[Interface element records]
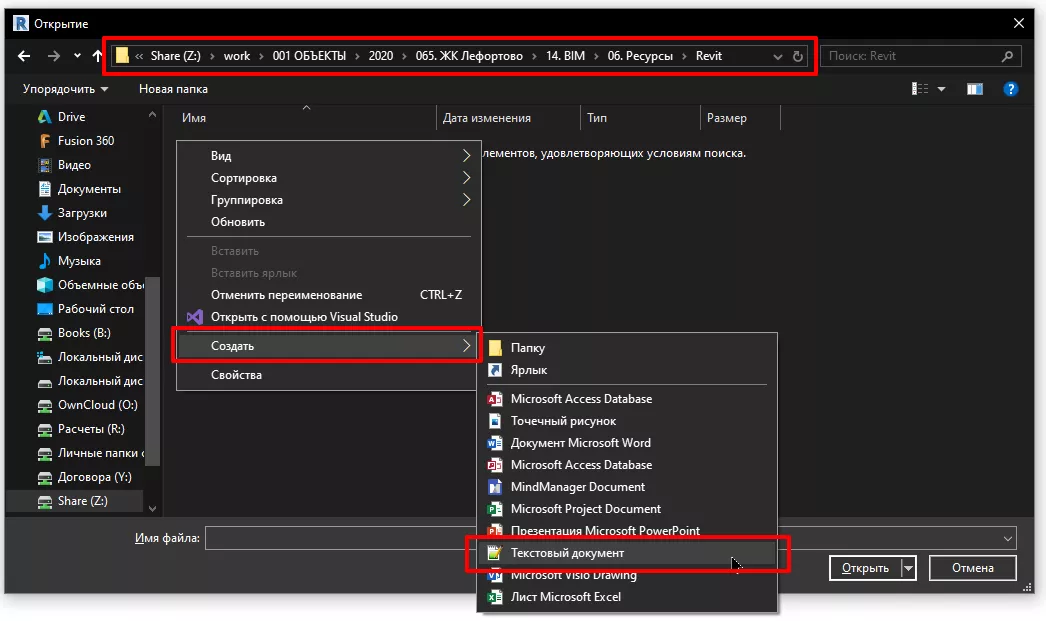Select Текстовый документ from Create submenu
The image size is (1046, 621).
click(x=567, y=553)
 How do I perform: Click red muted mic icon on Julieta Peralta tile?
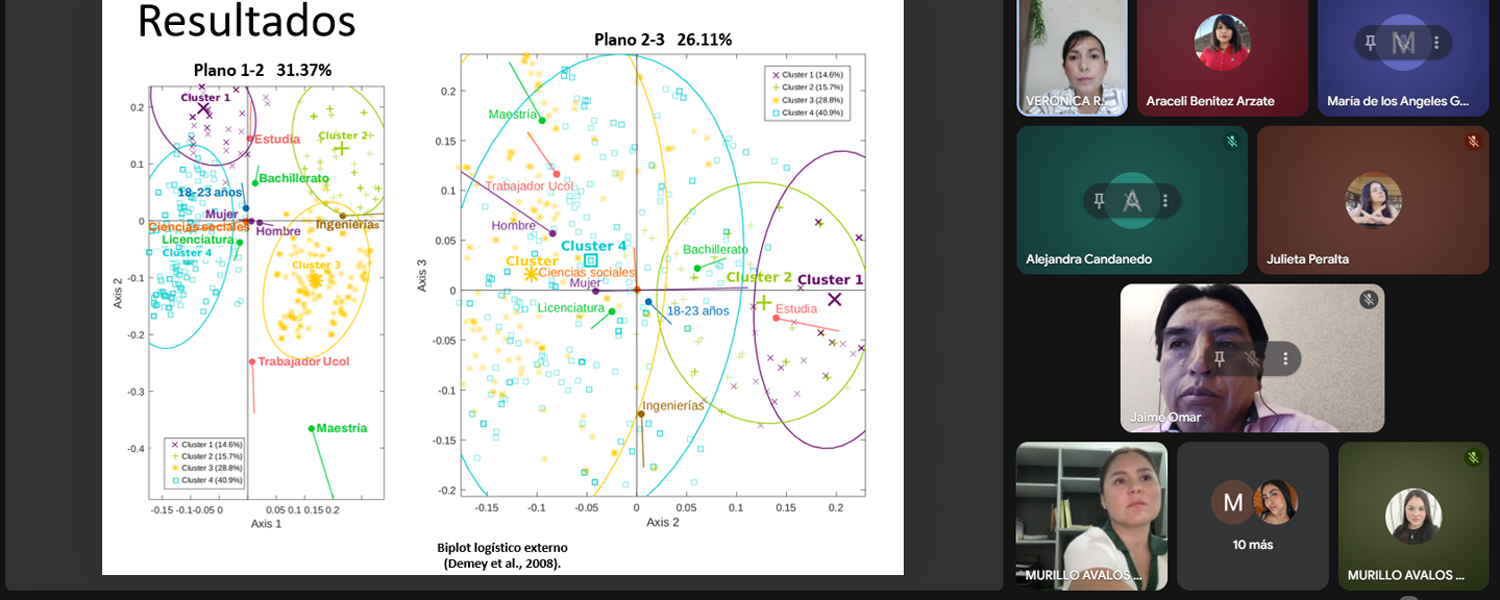pyautogui.click(x=1472, y=142)
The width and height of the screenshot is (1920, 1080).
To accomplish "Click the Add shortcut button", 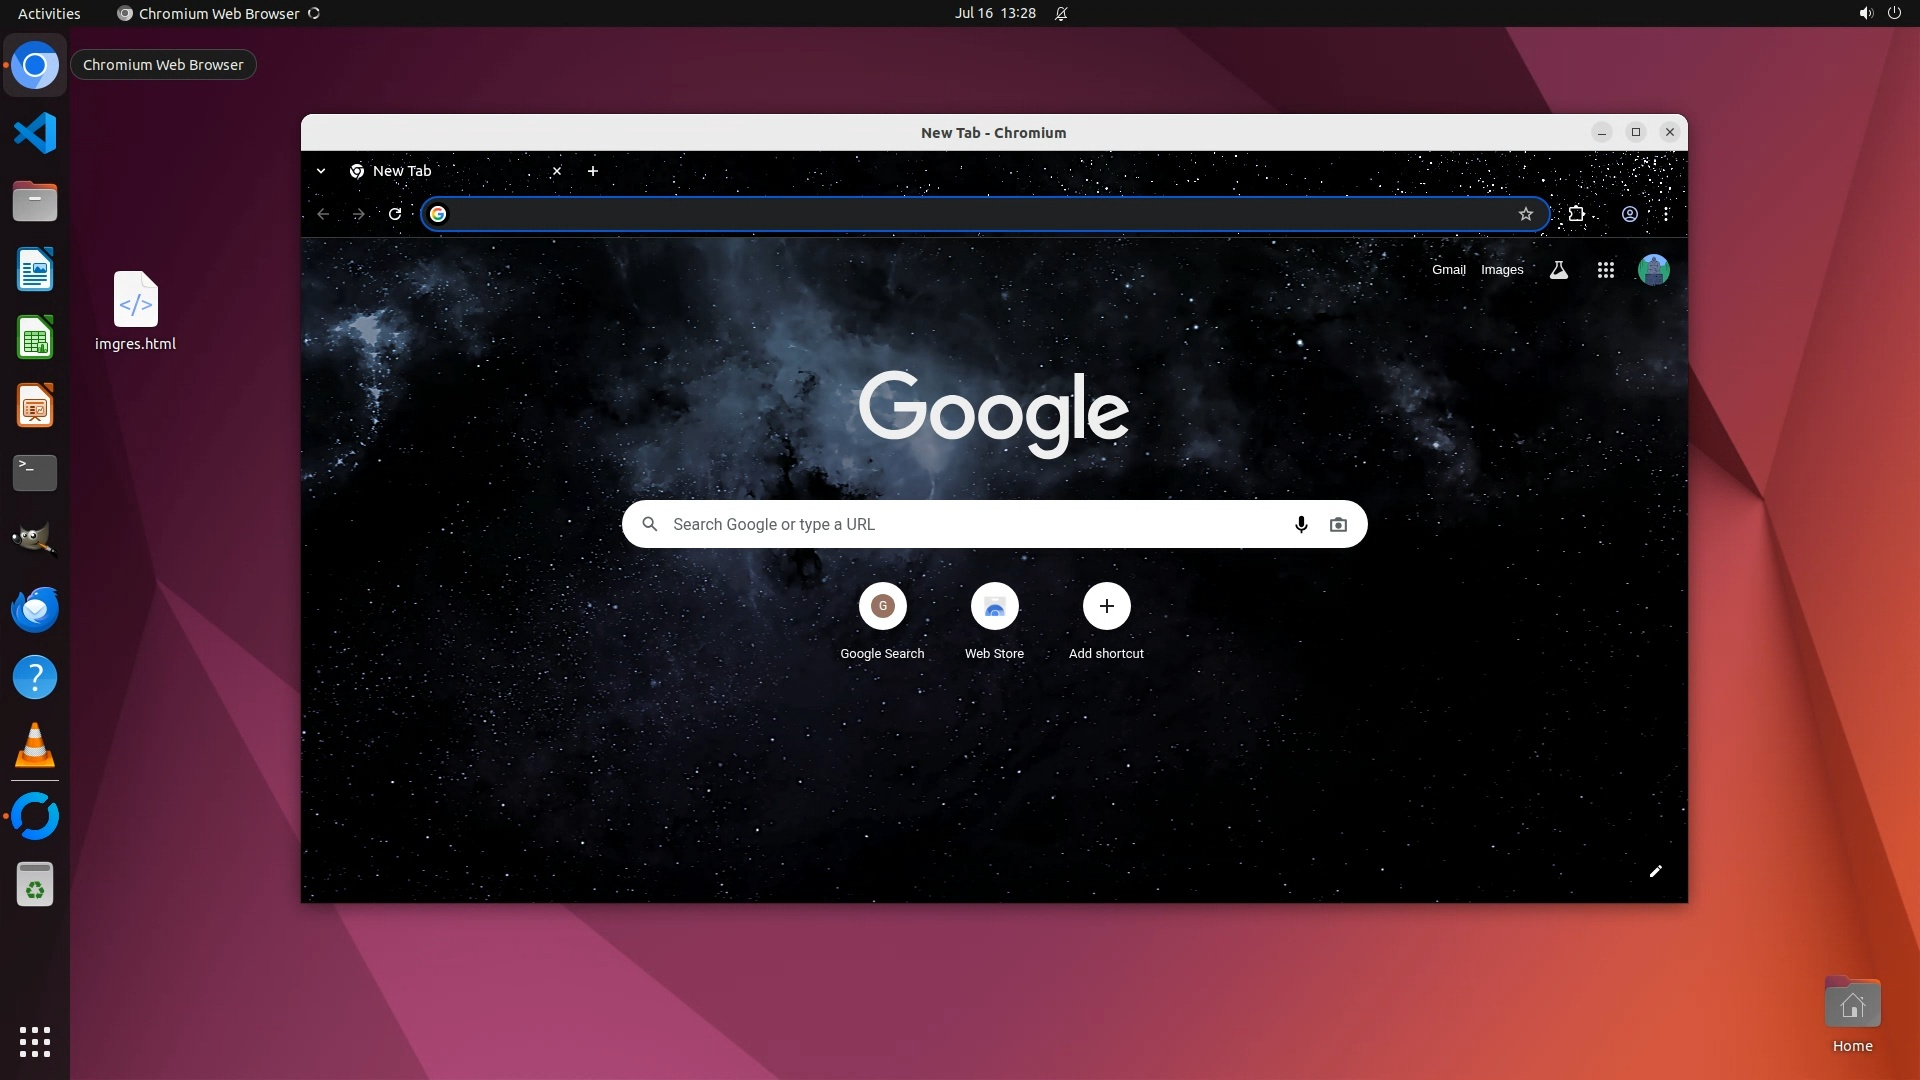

Task instructions :: Can you turn all the rows above into a Markdown table with the columns "No." and "Text", numbering each line and skipping blank lines? Leave the pictures out.

Correct response ::
| No. | Text |
|---|---|
| 1 | Select Текстовый документ from Create submenu |
| 2 | The image size is (1046, 621). |
| 3 | click(x=567, y=553) |
| 4 |  How do I perform: Click red muted mic icon on Julieta Peralta tile? |
| 5 | pyautogui.click(x=1472, y=142) |
| 6 | The width and height of the screenshot is (1920, 1080). |
| 7 | To accomplish "Click the Add shortcut button",  |